4. Disk drive Failure
Protecting your systems from disk drive failure is relatively simple now. Your only decision is how safe you want to be. Mirroring, often referred to as RAID 1, offers the best protection, but it doubles the cost of your initial drive and controller hardware investment. That is why most people choose one of the other levels of RAID (Redundant Arrays of Independent Disks), the most popular being RAID 5. (RAID 5 volumes protect against the loss of a single drive by calculating and storing parity information on each drive.)
5. Software failure
Protecting yourself from software failure can be difficult. Operating system bugs, database bugs, and system management software bugs can all cause data loss. Once again, the degree to which you protect yourself from these types of failures depends on which type of backups you use. Taking frequent snapshots is the only way to truly protect yourself from losing data, possibly a lot of data, from software failure.

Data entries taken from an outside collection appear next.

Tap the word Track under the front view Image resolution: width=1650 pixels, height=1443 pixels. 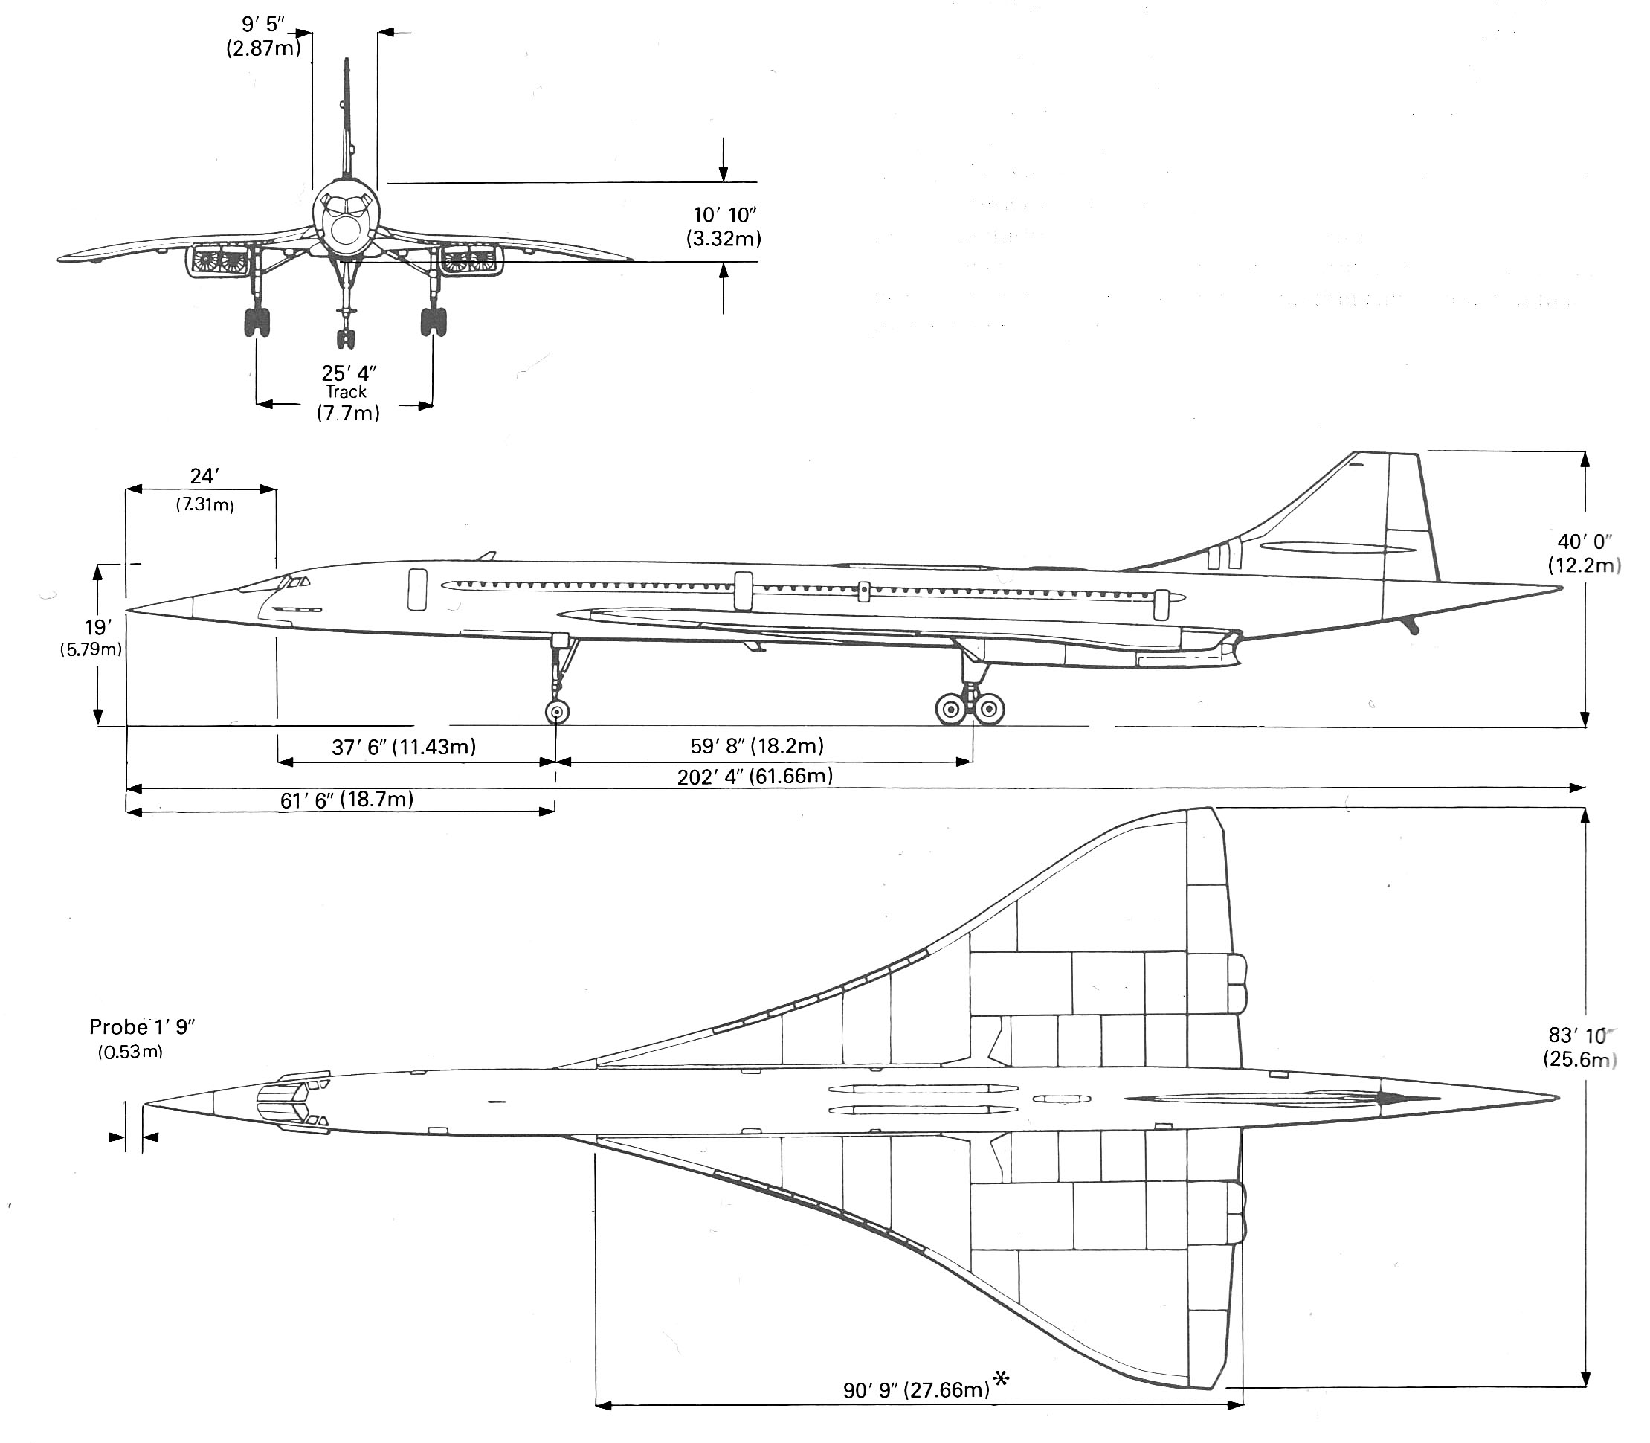coord(346,392)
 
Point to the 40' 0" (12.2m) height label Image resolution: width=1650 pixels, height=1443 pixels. coord(1584,553)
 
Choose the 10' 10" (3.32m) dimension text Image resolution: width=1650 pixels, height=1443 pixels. coord(724,226)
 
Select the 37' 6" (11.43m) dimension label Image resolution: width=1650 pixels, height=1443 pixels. coord(404,748)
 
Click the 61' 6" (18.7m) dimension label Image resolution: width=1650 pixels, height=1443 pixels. coord(347,800)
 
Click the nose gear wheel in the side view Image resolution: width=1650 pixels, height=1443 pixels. coord(557,713)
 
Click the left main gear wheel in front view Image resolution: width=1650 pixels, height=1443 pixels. coord(257,321)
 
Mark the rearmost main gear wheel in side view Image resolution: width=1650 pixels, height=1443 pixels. coord(990,710)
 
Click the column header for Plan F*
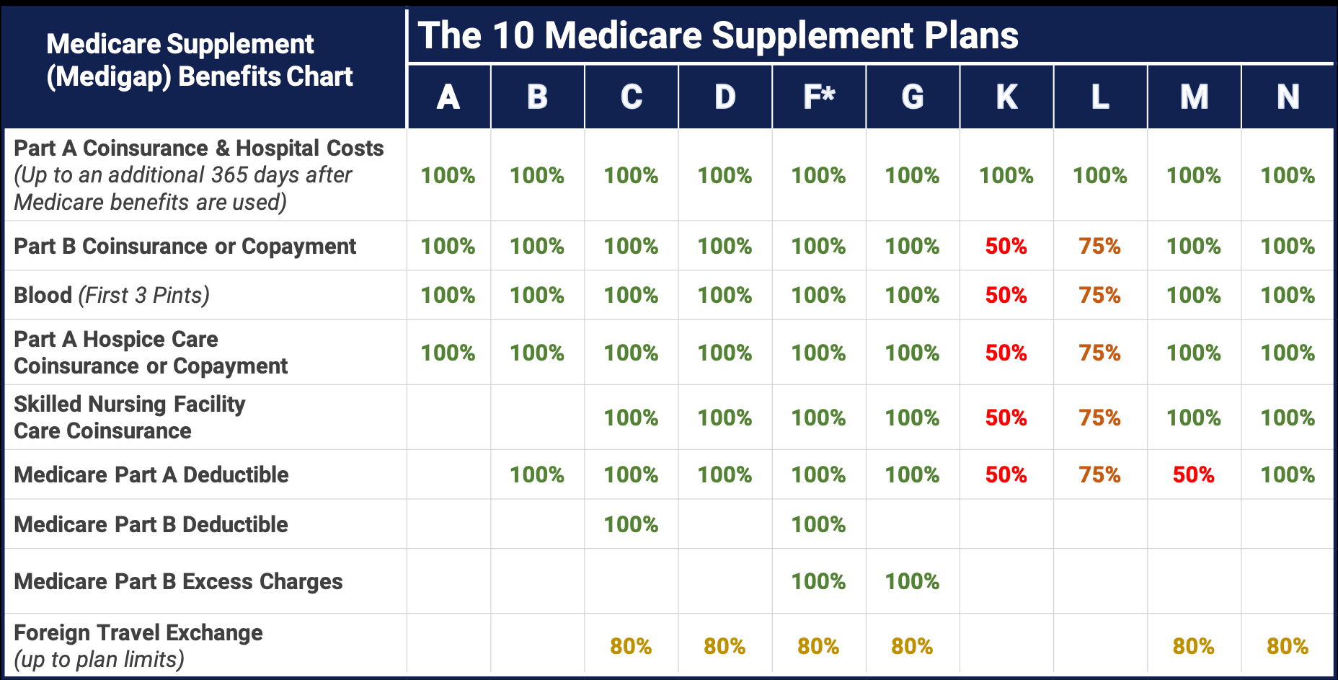[818, 97]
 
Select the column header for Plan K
[1006, 97]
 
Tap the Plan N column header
[1288, 97]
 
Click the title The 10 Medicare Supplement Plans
[717, 35]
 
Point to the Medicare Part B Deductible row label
[151, 524]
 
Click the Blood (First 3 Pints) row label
[112, 295]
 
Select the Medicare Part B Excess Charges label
[178, 581]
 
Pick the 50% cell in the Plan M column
[1193, 474]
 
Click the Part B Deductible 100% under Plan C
[631, 524]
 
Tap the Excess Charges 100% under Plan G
[912, 581]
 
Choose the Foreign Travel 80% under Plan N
[1288, 646]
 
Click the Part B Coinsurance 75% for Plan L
[1099, 246]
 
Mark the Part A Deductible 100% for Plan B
[537, 474]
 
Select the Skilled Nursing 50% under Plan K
[1006, 418]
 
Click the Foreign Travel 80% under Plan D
[725, 646]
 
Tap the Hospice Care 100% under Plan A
[448, 353]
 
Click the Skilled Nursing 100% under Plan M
[1193, 418]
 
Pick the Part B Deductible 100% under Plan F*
[818, 524]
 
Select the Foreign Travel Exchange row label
[138, 632]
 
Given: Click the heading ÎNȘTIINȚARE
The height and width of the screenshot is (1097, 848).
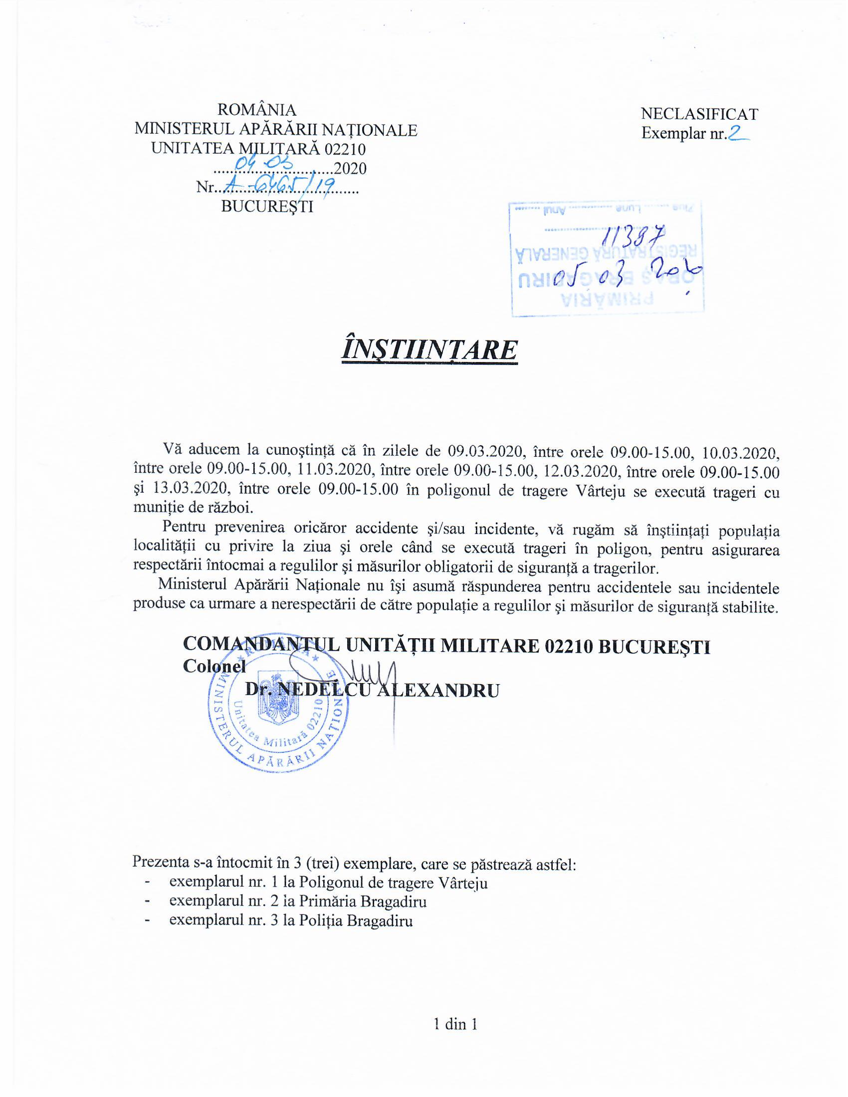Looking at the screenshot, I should (429, 350).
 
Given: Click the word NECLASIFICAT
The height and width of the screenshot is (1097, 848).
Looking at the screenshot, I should (699, 115).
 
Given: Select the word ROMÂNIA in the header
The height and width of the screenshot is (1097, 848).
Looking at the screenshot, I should (257, 110).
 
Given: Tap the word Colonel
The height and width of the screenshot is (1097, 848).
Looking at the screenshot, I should (214, 667).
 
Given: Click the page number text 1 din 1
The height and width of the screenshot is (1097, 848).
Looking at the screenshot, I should (455, 1024).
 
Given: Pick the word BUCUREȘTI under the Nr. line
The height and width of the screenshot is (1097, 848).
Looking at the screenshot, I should (267, 206).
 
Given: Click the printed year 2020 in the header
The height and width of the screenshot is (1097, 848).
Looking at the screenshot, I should (350, 169).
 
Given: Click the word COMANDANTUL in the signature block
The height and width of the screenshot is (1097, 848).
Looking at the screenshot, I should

6. Electronic break-ins, vandalism, and theft
These three causes of data loss are really beyond the scope of this book, but their impact on your system is not. If you do lose data due to any one of these, it's really no different from any other type of data loss. If you want to really protect yourself from losing data in this manner, I highly recommend reading the book from which I borrowed this list, Practical Unix and Internet Security.
7. Natural disasters
Are you prepared for a hurricane, tornado, earthquake, or flood? If you're not, you're not alone. Imagine that your entire state was wiped out. If you are using off-site storage, is their facility close to you? Is it prepared to handle whatever type of natural disasters occur in your area? For example, if your office is in a flood zone, does your data storage company store your backups on the first floor? If they're in the flood zone as well, then your data can be lost in one good rain. If you really want to ensure yourself against a major natural disaster, then you should explore real-time, off-site storage at a remote location, discussed later in this chapter.
8. Other disasters
I remember when we used to test our disaster recovery plan at one company. We would pretend that some sort of truck blew up on the street that ran by our data center. The plan was to recover to an alternate building. This would mean that we would have to have off-site storage of media and an alternate site that was prepared to accommodate all our systems. A good way to do this is to separate your production and development systems and place them in different buildings. The development systems can then take the production systems' place, if the production systems are damaged or if power is interrupted to the production building.
9. Archival information
It is a terrible thing to realize that a very important but rarely used file is missing. It is even more terrible indeed to find out that it has been gone longer than your retention cycle. For example, you keep your backups for only three months, after which you reuse the oldest volume, overwriting any backups that are on that volume. If that is the case, then any files that have been missing for more than three months are impossible to recover. No matter how insistent the user is about how important the files are, no matter how many calls he makes to your supervisors, you will never be able to restore the files. That is why you should archive your volumes on a regular basis.